Sunday, March 06, 2011

Buffalo Bay and Wildernes

Our first official stop on the Garden Route—other than the McDonalds in George (our first trip to the golden arches of the trip)--was Knysna and Buffalo Bay.
We arrived in Buffalo Bay at the tail-end of the most beautiful sunset, and after checking out the stars and our accommodations, we decided it was worth staying another day just to see the sunset again.

The Buffalo Bay Backpackers was by far my favorite camping spot of the whole trip. We parked our truck right on the beach. The hostel itself had a nice central fireplace, which everyone gathered by. It also had free wi-fi—a luxury after the lack of internet at the campsites in Namibia.

We spent an afternoon shopping in the nearby Knysna. The town was cute and had some adorable shops. After three months of wearing the same clothes, I went kind of crazy.

That night we made sure to make it back in time for the sunset, which was nothing short of breathtaking.

Earlier in the trip, I had seen an Ernest Hemingway quote that said, “I never knew of a morning in Africa when I woke up that I was not happy.” Thinking about all the mornings I had woken up on freezing cold or miserably hot buses or all of the poverty in Africa, I wondered if Hemingway had ever really been here. But, if you modified that quote to read, “I never knew of a sunset in Africa that did not make me happy,” I would have to agree. The sunsets here are spectacular. The sun moves quickly from low to huge bright-pink orb to gone completely in a matter of minutes. Almost every night of our trip—certainly of the camping portion of our trip—we would drop everything to watch the sunset.

After sunset, we took advantage of the cooking facilities to make curry and the campfire to introduce Alex to the joys of s’mores.
These s’mores were made all the better by the yummy coconut-crusted marshmallows and hazelnut chocolate bars that are standard fare here.
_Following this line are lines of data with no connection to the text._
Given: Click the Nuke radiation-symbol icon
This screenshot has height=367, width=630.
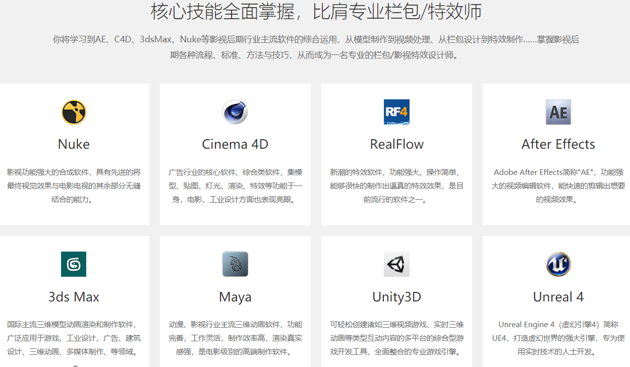Looking at the screenshot, I should coord(74,112).
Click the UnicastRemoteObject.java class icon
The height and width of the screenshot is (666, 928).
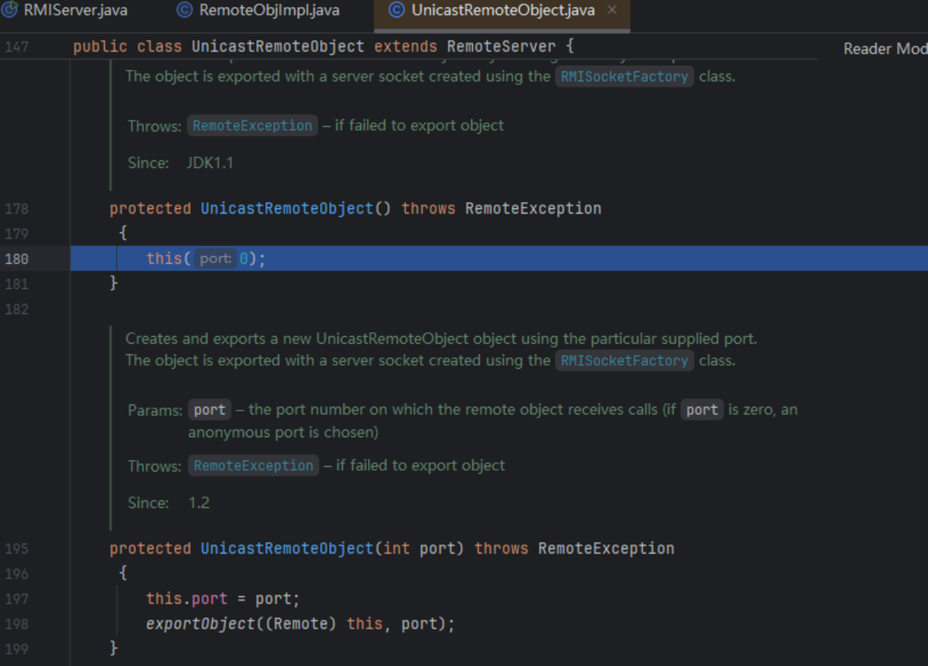[x=396, y=11]
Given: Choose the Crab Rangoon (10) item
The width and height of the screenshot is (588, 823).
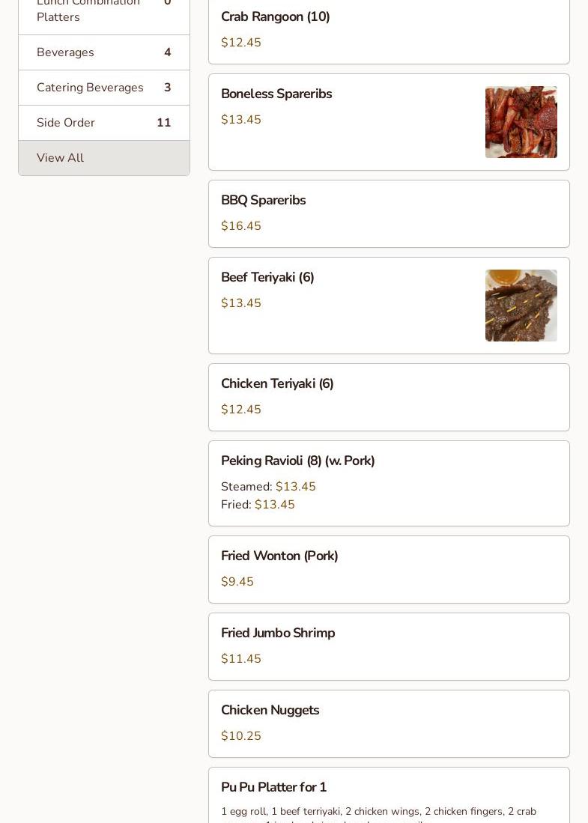Looking at the screenshot, I should coord(275,16).
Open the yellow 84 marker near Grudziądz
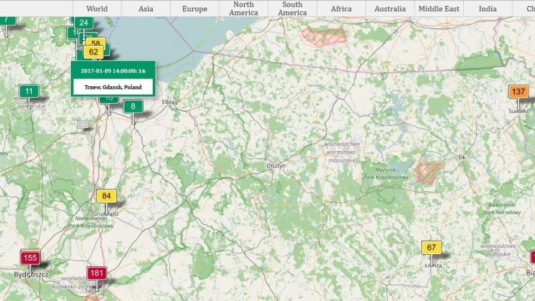535x301 pixels. (x=107, y=196)
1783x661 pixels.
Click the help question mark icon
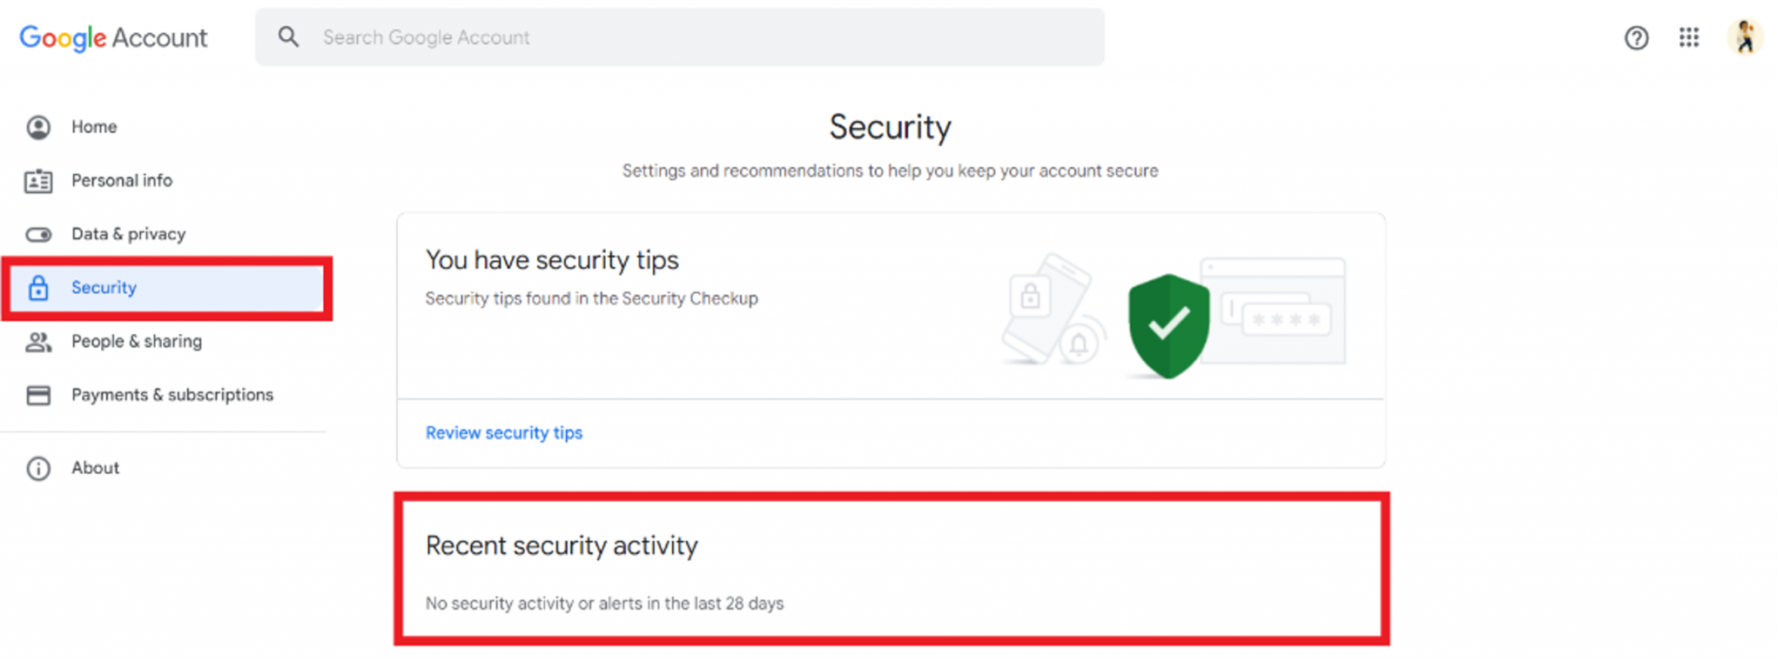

Our next stop was the aptly-named Wilderness. We started by exploring the Kingfisher trail, which involves a pontoon crossing and ends at a waterfall.

(By Regina)

(By Alex)

Although the area was beautiful, especially the birds, the trail itself was kind of boring. It was a boardwalk almost the entire way. We managed to keep ourselves entertained, though, with Alex demonstrating the famous french move, making fun of the bird people (Alex and Kaitlin),
hugging trees, and taking a nap at the waterfall.
(Photo by Regina)


That night we stayed at my second favorite campsite, Wild Farm.




It is a hidden gem that has not yet made it to the Lonely Planet guidebook. We had another amazing campsite at the top of a mountain with ocean views. Among other amenities—satellite tv, free wi-fi—the Wild Farm has a huge garden that its guest can freely pick from. We went crazy pulling beets, carrots, onions, and strawberries. Needless to say, we ate very well that night. And, the next morning, Wild Farm provided the best free breakfast of the trip—lots of fresh fruits, yogurt, and cereal.
We supplemented it with the fresh-baked banana bread we had bought in town the day before. While Regina and Alex explored another trail, Kaitlin and I took a lazy day to journal, download photos, and read.

That night, we ended our journey together with dinner out at the Blue Olive. The sweet-pickled figs with blue cheese were the star of the dinner, but the mussels were nothing to sneeze at either. I made the mistake of ordering the Blue Olive martini, which did me in pretty early. Luckily, I was in good company. It was sad to say goodbye to our truck and Alex not just because we had, had such a good time with them, but also because it was a painful reminder that our trip was coming to an end.